> **DATA SUPPLIED**

==================================================

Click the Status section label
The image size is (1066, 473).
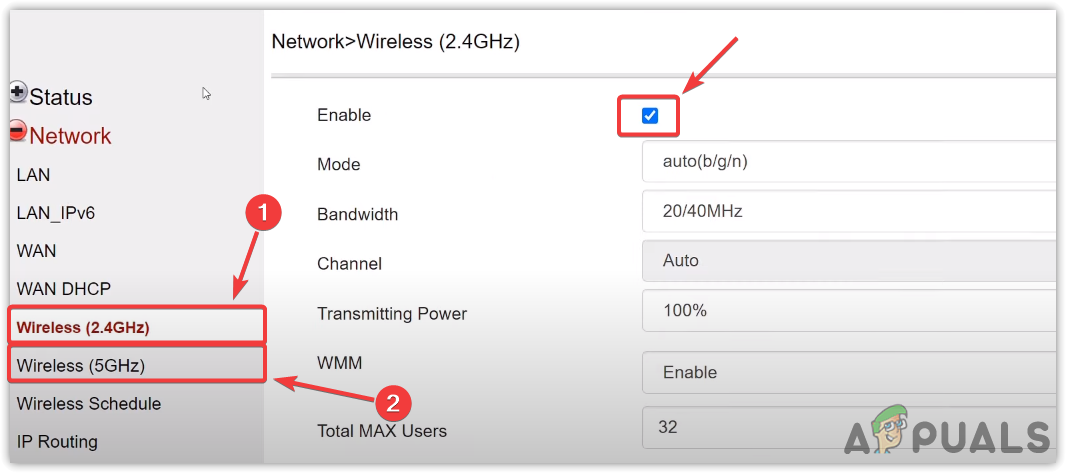click(61, 97)
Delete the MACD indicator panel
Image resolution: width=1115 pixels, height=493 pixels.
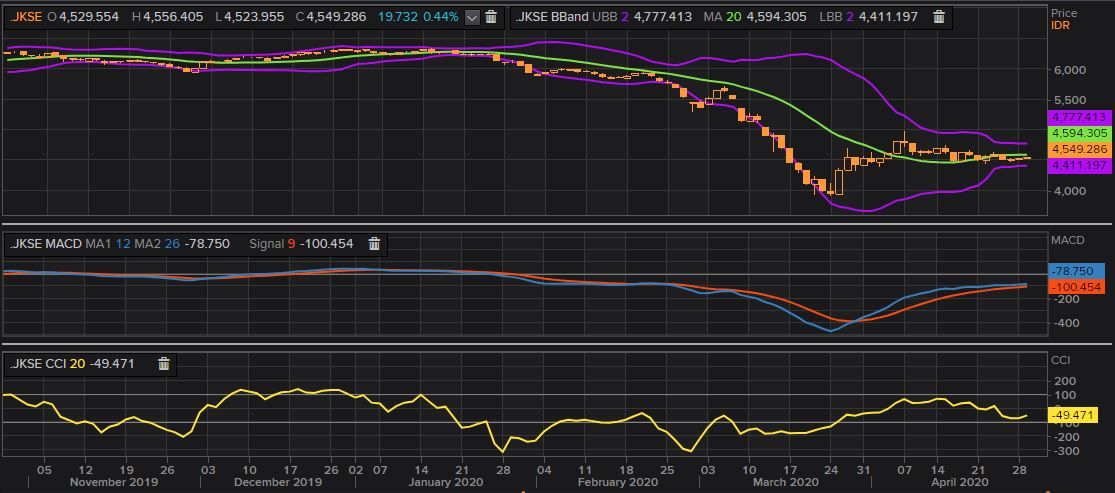[x=374, y=243]
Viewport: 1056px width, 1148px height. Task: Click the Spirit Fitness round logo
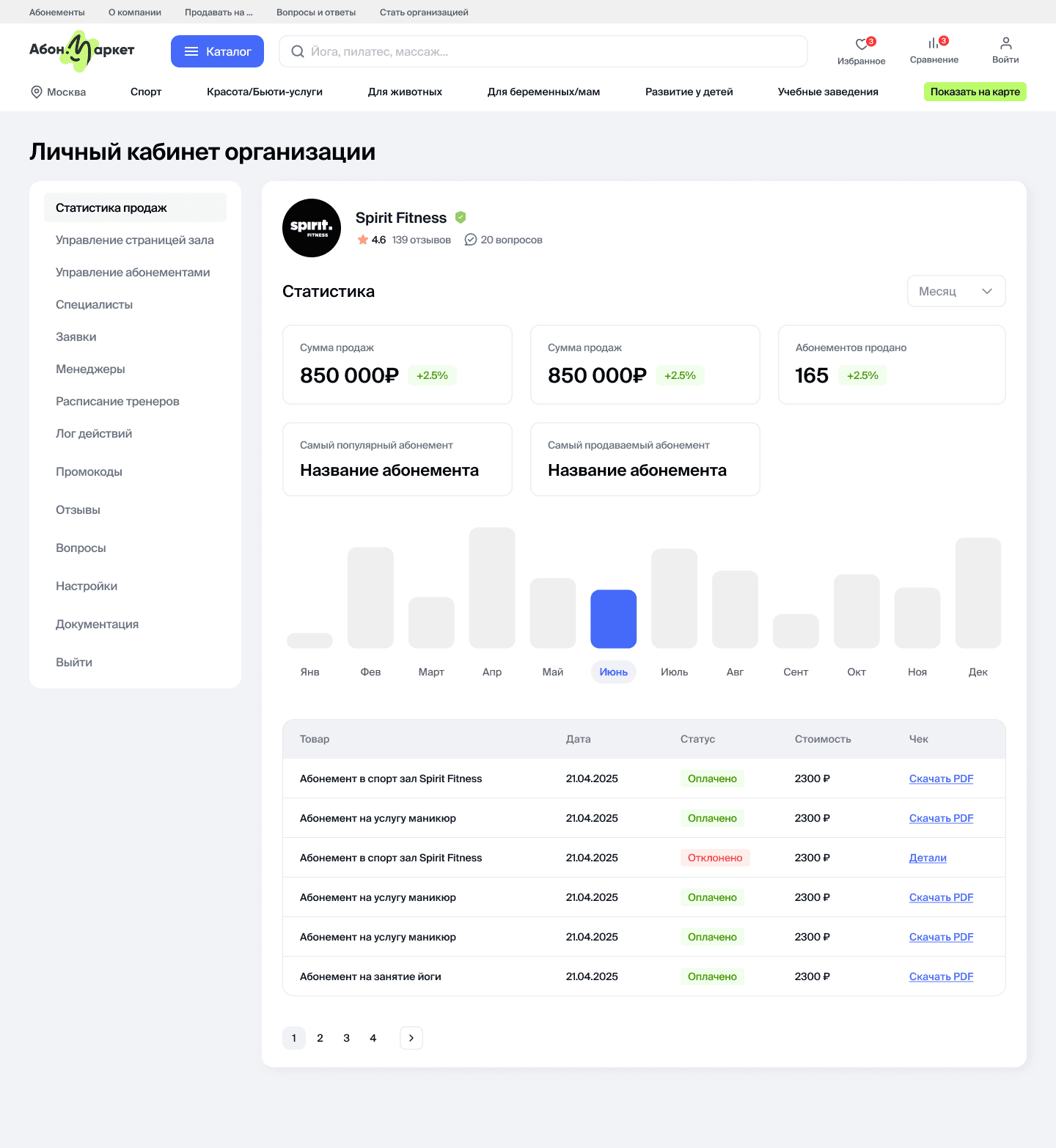[x=312, y=228]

==================================================

> **EXERCISE**
Put the items above into a two-column CSV with the header row item_text,answer and one row per item. Place each item's text and its answer in their own quoted fields, turn line breaks into spaces, and leave out the pictures.

> **TASK ANSWER**
item_text,answer
"Click the Status section label The image size is (1066, 473).","click(61, 97)"
"Delete the MACD indicator panel Image resolution: width=1115 pixels, height=493 pixels.","[x=374, y=243]"
"Viewport: 1056px width, 1148px height. Task: Click the Spirit Fitness round logo","[x=312, y=228]"